Through the expansion of large-scale service systems and the exponential growth of data generated by complex IT infrastructure components, gaining a comprehensive overview of the different levels of service within an IT system has become increasingly challenging. In particular, this brought to the fore the question from a large commercial bank of how IT monitoring data streams generated by their complex IT infrastructure can be associated with one another.

In more detail, the data from the monitoring stream consists (among other things) of a message and a time stamp. Moreover, the monitoring data stream of this bank consists of two natures of information. These natures are either automatically generated warnings in the form of events or unplanned outages, referred to as incidents. The events and incidents are referred to as arrivals. As a first requirement to obtain better granularity, both event and incident messages with similar semantics should be grouped together. To this extent, the message component from each arrival is transformed into a numerical vector, the dimension of the obtained vector is reduced, and the collection of vectors is clustered. Once the individual arrival from the IT monitoring data stream is attached to a cluster based on their message component, the arrival is assigned a mark. This mark consists of a combination of the assigned cluster, the nature, and three different levels of service from the IT architecture on which the arrival occurred.

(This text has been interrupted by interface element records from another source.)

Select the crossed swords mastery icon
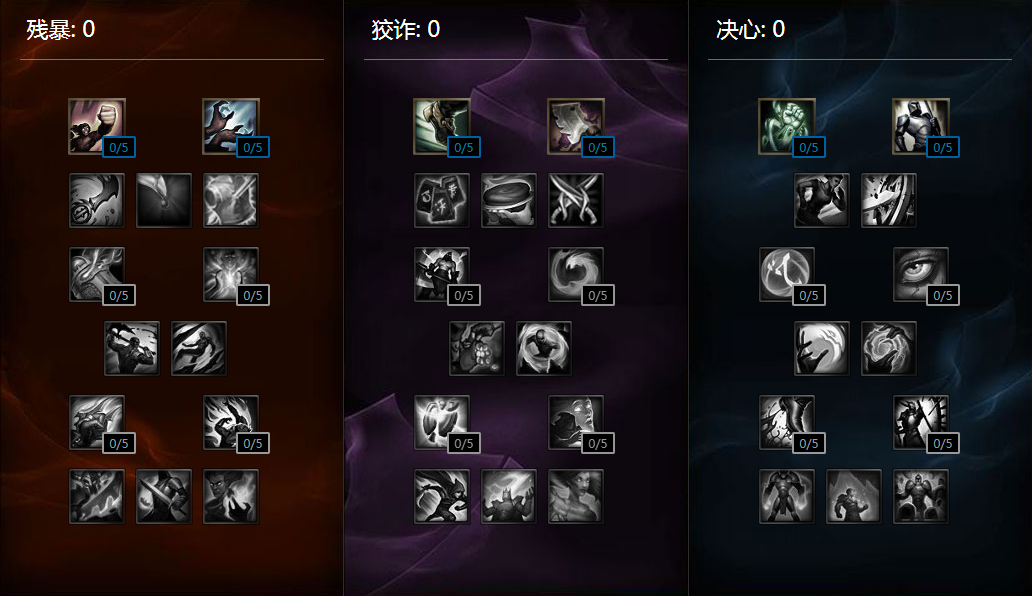The height and width of the screenshot is (596, 1032). (x=576, y=200)
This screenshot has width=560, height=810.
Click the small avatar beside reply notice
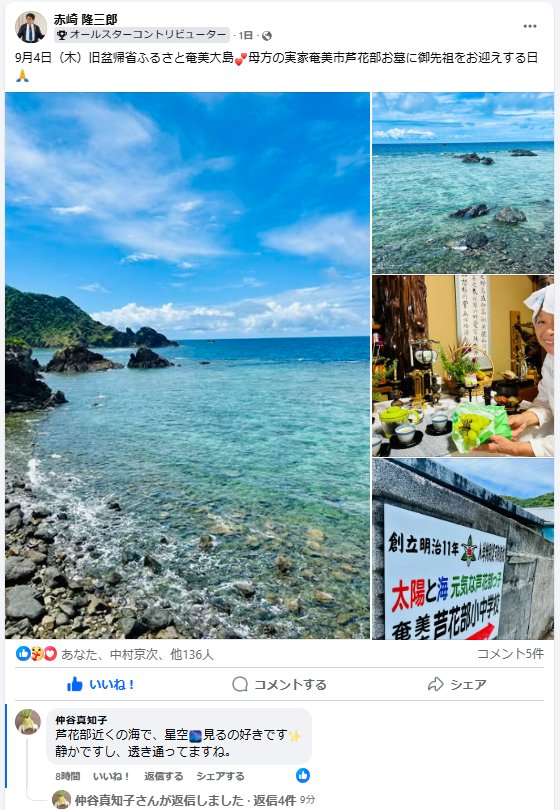61,800
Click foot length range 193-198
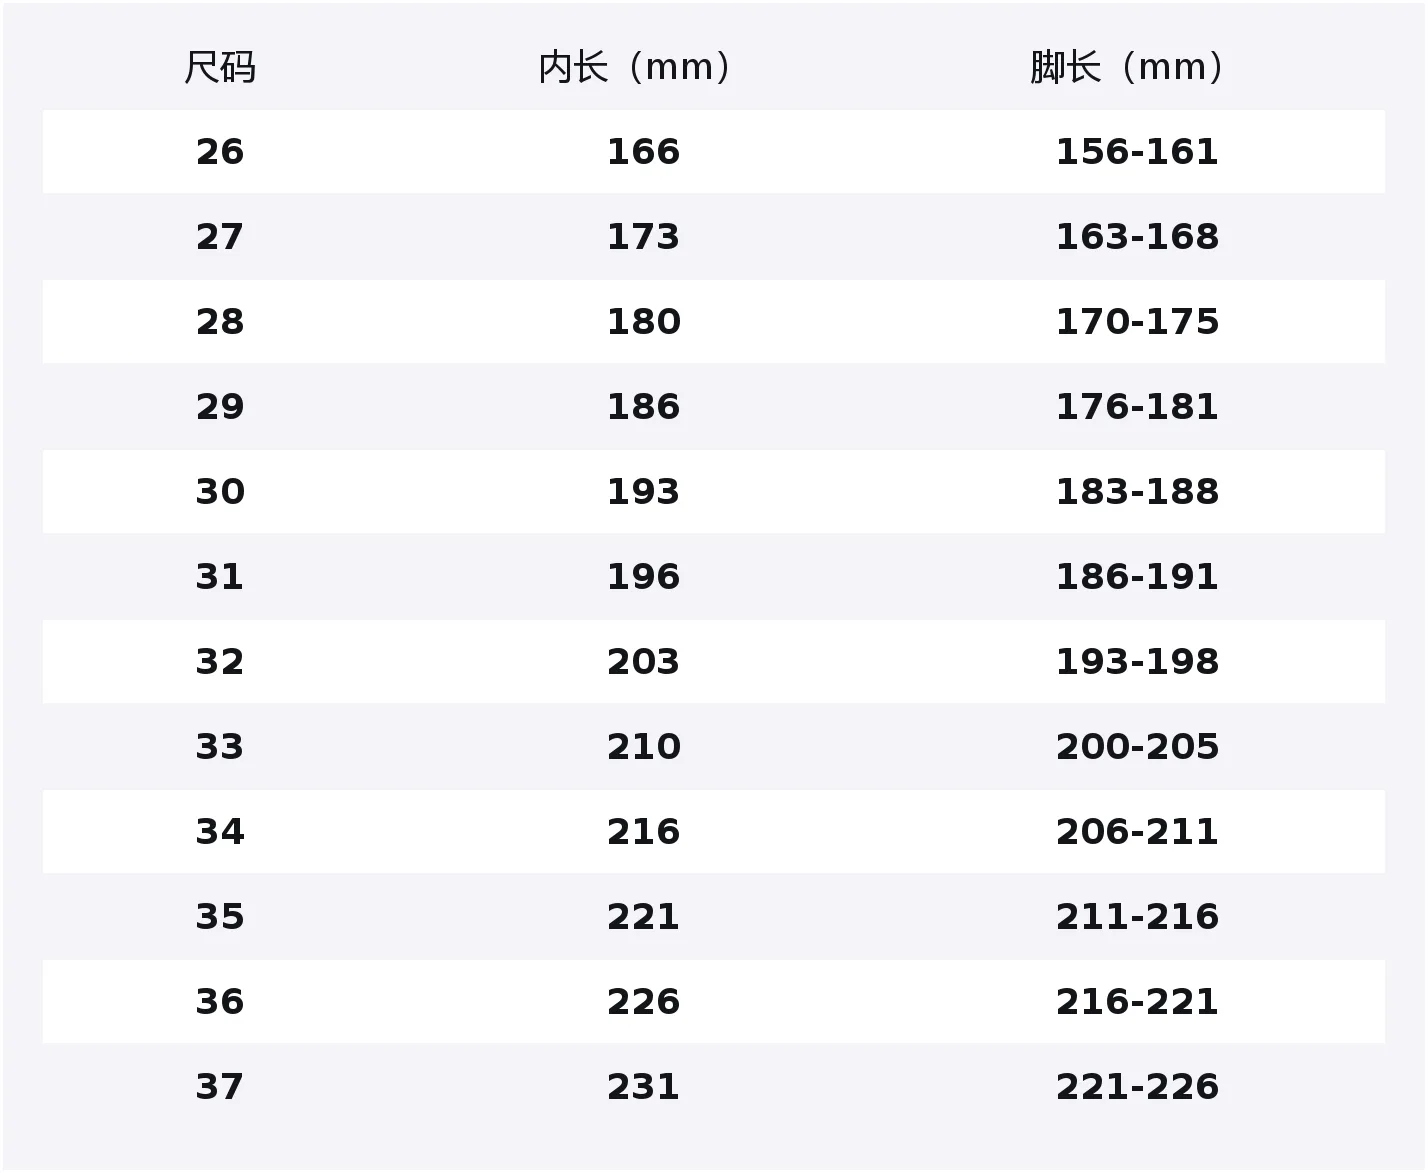 click(1137, 662)
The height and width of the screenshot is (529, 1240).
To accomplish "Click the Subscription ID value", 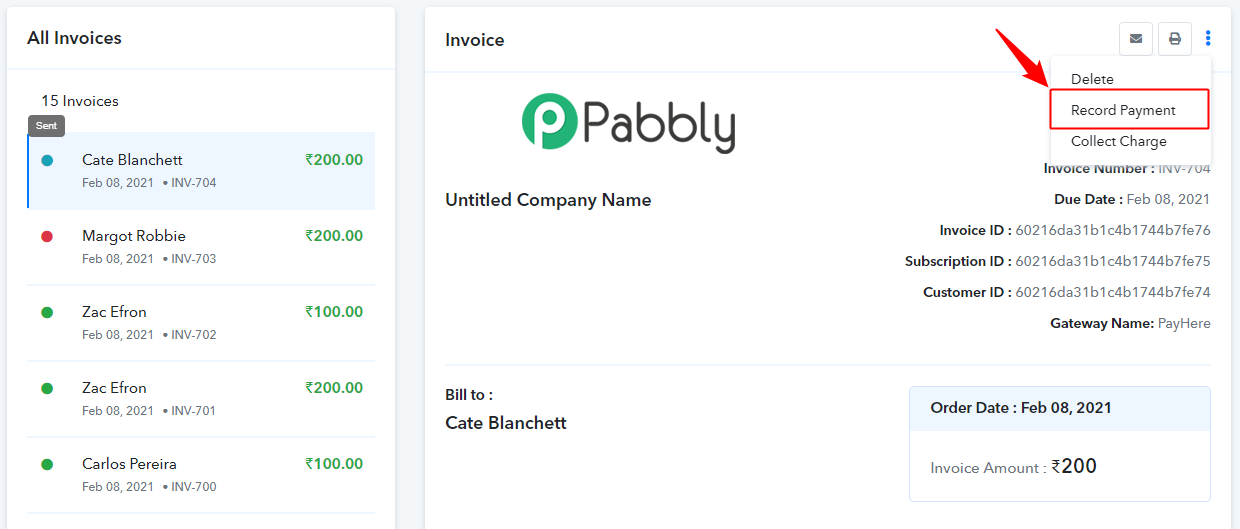I will (x=1113, y=261).
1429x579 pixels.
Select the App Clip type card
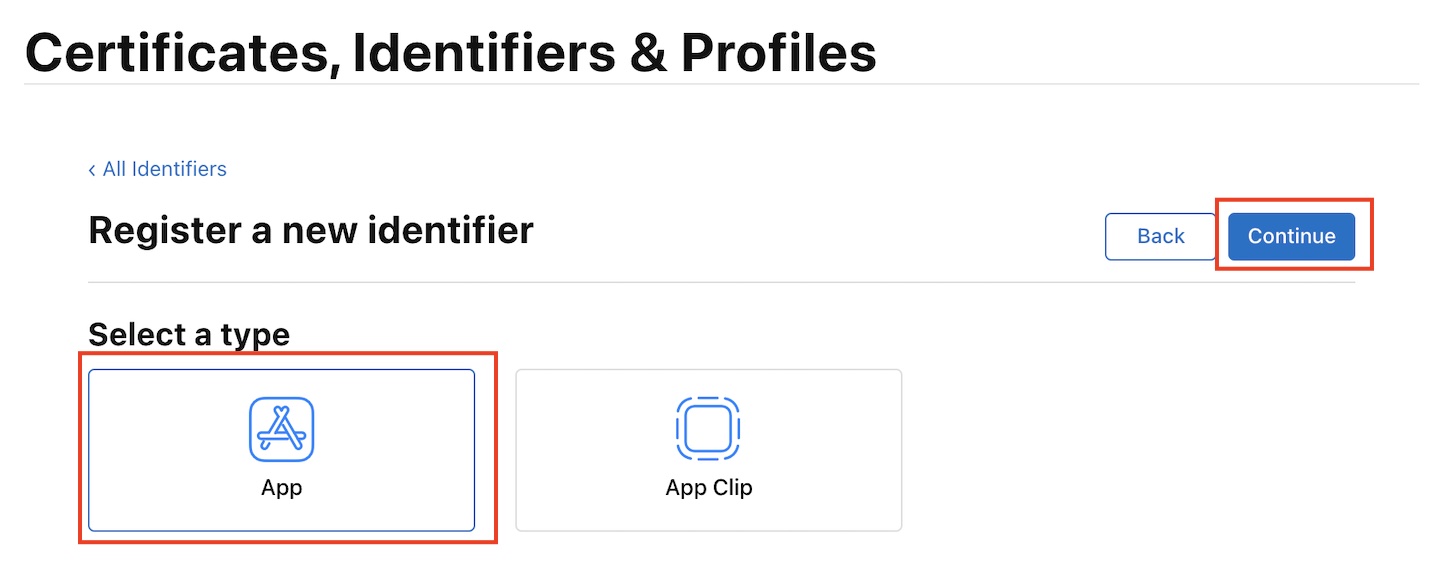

From a mathematical point of view, we can now view the monitoring data stream from different levels of service as a marked point process. Our primary focus centers on a specific category of marked point processes, known as marked Hawkes processes. Given the marked Hawkes process, we assume that each arrival from the IT monitoring data stream results in an instantaneous increase in the probability of some other arrivals in the near future. From here, we estimate the excitation matrix, representing the instantaneous increases among all assigned marks. Once the estimated excitation matrix is obtained, we decompose it into the different levels of service as defined within the mark. In particular, the decomposition has been performed through means of hierarchical linear models. Finally, the decomposition resulted in a comprehensive overview of the excitation behavior in large-scale service systems. This overview can directly be incorporated into the field of Software Architecture in order to uncover associations within complex IT infrastructures.